### Exercise requirements
Output, please, exactly those lines of the listing that come before the line with "[contactez-nous] (81, 2277)", along with that line itself.

### Records

^^^^^^^^^^^^^^^^

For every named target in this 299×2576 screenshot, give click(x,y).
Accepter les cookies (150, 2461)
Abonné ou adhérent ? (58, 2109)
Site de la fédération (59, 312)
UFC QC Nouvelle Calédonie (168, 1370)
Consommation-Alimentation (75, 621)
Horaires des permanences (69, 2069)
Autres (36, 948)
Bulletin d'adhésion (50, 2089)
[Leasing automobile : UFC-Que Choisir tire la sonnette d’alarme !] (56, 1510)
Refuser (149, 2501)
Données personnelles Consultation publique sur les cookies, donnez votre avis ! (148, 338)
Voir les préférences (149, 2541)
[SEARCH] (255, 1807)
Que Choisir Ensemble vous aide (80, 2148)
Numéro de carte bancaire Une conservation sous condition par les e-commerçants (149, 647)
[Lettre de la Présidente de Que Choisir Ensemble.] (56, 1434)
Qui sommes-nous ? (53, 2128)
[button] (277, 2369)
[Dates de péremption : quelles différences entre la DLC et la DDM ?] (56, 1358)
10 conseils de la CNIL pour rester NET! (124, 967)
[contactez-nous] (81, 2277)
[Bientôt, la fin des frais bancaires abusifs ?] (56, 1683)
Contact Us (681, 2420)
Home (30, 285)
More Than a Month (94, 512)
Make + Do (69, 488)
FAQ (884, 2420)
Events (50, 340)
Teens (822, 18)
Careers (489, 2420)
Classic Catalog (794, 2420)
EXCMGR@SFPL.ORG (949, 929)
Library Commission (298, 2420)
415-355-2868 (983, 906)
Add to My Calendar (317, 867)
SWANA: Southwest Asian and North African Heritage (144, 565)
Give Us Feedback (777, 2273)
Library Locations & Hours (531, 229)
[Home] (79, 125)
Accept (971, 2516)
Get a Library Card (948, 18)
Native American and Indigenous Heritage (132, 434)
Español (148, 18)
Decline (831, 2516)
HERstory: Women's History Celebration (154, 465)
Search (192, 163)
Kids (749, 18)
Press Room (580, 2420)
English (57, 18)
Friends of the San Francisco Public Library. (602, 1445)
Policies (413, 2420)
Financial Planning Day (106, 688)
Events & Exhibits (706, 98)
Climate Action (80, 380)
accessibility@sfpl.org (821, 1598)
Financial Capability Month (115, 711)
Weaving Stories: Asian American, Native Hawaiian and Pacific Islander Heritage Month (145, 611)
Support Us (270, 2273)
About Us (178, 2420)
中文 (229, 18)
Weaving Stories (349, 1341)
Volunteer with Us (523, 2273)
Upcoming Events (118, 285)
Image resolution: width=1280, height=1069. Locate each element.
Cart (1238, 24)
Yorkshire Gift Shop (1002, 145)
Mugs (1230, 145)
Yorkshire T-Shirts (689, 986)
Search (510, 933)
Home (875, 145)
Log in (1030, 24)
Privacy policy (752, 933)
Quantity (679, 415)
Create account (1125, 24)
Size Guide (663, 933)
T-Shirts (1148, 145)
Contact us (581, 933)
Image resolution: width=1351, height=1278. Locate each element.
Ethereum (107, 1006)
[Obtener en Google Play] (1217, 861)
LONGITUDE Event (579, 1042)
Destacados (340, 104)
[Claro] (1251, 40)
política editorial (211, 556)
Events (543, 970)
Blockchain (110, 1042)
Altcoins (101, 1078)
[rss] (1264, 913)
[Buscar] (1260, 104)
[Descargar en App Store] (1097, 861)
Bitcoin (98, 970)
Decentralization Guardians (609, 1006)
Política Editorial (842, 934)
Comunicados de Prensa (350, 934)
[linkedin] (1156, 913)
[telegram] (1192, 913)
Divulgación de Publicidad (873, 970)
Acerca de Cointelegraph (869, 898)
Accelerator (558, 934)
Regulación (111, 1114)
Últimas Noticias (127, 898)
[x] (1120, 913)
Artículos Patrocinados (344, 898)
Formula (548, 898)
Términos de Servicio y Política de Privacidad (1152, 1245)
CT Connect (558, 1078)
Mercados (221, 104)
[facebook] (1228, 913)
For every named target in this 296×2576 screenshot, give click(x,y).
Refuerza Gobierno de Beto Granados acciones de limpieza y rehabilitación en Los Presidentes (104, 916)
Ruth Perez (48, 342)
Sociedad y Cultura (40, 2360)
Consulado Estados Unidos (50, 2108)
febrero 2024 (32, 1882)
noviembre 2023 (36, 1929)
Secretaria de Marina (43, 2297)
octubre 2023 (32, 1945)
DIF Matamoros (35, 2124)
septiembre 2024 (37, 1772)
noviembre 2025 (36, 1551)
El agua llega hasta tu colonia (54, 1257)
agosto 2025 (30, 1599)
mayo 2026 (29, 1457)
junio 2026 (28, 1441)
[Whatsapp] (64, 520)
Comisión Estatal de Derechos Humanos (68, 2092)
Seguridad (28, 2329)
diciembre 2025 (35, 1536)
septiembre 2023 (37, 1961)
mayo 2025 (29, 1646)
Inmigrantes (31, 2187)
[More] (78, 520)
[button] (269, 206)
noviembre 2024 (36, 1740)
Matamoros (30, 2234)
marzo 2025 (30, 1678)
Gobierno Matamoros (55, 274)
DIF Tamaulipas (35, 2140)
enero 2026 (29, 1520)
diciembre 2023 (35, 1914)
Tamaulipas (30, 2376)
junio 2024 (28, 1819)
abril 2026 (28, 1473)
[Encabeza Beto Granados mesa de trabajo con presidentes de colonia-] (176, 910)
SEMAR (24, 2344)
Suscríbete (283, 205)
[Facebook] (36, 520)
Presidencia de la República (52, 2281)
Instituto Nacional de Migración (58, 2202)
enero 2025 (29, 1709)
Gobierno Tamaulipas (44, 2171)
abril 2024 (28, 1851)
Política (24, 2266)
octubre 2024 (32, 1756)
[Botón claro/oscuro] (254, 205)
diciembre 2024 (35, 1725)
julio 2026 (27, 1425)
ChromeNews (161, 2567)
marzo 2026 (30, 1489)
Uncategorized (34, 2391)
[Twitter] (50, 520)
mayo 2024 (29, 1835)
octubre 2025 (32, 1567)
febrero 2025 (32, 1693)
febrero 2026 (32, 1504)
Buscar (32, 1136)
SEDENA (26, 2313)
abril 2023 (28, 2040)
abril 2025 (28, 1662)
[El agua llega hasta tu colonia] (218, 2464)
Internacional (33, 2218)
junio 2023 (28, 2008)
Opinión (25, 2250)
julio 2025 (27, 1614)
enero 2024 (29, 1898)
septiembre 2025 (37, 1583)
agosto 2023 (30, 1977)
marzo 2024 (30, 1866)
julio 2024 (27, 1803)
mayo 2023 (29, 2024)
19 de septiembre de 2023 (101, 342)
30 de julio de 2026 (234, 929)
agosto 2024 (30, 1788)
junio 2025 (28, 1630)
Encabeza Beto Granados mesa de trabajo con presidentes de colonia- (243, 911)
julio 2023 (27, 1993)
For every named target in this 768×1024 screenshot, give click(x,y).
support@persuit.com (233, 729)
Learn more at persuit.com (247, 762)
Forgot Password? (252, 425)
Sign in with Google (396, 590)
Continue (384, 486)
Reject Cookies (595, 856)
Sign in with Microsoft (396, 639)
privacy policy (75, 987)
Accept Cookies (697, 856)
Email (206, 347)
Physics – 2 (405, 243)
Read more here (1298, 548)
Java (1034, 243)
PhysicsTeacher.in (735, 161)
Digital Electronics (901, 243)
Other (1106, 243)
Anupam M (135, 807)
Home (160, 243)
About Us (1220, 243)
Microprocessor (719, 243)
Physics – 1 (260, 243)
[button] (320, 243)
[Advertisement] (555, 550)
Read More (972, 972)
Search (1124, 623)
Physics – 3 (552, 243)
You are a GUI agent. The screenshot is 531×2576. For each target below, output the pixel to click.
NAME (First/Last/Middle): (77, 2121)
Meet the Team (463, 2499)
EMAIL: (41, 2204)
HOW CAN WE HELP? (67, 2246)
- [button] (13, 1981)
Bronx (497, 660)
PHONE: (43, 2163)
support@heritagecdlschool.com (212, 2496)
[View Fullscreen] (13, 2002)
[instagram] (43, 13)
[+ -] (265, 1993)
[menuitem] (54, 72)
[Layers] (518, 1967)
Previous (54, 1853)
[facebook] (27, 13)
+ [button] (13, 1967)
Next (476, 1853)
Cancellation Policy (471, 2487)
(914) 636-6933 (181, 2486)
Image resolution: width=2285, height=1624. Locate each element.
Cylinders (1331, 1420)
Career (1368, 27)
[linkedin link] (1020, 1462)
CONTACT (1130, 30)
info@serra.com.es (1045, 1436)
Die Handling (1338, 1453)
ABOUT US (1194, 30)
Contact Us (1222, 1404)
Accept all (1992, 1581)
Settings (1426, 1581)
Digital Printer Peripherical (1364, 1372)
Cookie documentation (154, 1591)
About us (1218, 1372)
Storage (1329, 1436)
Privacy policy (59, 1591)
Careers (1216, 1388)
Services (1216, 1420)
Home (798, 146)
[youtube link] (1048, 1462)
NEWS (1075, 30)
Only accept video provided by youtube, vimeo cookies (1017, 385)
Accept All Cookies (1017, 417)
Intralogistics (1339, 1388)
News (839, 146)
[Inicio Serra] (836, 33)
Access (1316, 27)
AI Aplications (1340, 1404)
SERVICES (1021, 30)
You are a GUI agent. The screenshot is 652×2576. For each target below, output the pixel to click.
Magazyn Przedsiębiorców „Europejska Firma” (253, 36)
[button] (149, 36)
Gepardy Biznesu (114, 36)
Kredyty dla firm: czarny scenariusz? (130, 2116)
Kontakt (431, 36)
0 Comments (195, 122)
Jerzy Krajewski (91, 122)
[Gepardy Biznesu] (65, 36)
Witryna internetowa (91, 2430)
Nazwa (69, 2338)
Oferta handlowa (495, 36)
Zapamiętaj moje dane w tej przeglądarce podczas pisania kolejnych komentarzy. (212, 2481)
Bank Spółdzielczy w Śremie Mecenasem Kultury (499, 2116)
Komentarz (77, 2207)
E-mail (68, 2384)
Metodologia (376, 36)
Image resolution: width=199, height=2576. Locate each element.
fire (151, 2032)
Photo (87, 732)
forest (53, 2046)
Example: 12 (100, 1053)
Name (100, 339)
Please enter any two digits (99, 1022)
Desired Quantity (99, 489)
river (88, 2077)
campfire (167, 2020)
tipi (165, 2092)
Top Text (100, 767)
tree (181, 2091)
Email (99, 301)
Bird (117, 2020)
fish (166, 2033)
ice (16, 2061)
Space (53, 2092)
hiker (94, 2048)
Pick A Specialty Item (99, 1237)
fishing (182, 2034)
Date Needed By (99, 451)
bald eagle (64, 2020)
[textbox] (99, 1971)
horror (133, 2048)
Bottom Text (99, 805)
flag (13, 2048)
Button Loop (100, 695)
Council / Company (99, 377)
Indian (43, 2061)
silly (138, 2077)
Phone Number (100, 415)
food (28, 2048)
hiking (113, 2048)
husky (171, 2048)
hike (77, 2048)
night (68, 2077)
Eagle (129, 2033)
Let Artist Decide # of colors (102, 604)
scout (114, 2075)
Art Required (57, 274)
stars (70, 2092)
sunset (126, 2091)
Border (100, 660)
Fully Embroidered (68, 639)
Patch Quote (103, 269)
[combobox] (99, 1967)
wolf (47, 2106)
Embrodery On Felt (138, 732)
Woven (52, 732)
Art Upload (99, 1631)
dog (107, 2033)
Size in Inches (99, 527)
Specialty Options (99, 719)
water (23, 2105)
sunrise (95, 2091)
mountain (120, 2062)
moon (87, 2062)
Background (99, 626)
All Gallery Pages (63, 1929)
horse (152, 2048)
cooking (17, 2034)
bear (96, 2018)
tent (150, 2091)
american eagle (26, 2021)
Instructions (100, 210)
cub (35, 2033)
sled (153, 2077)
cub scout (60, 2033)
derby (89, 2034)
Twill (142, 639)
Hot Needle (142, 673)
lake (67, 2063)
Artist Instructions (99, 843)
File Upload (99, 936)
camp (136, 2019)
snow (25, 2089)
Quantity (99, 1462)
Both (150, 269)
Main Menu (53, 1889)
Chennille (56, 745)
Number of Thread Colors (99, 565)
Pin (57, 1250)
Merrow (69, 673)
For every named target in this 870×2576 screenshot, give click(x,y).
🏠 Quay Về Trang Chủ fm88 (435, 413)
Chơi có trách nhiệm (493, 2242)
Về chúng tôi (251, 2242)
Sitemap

^^^^^^^^^^^^^^^^

### Exercise response
For every named target in this 299×2576 screenshot, give click(x,y).
Accepter les cookies (150, 2461)
Abonné ou adhérent ? (58, 2109)
Site de la fédération (59, 312)
UFC QC Nouvelle Calédonie (168, 1370)
Consommation-Alimentation (75, 621)
Horaires des permanences (69, 2069)
Autres (36, 948)
Bulletin d'adhésion (50, 2089)
[Leasing automobile : UFC-Que Choisir tire la sonnette d’alarme !] (56, 1510)
Refuser (149, 2501)
Données personnelles Consultation publique sur les cookies, donnez votre avis ! (148, 338)
Voir les préférences (149, 2541)
[SEARCH] (255, 1807)
Que Choisir Ensemble vous aide (80, 2148)
Numéro de carte bancaire Une conservation sous condition par les e-commerçants (149, 647)
[Lettre de la Présidente de Que Choisir Ensemble.] (56, 1434)
Qui sommes-nous ? (53, 2128)
[button] (277, 2369)
[Dates de péremption : quelles différences entre la DLC et la DDM ?] (56, 1358)
10 conseils de la CNIL pour rester NET! (124, 967)
[contactez-nous] (81, 2277)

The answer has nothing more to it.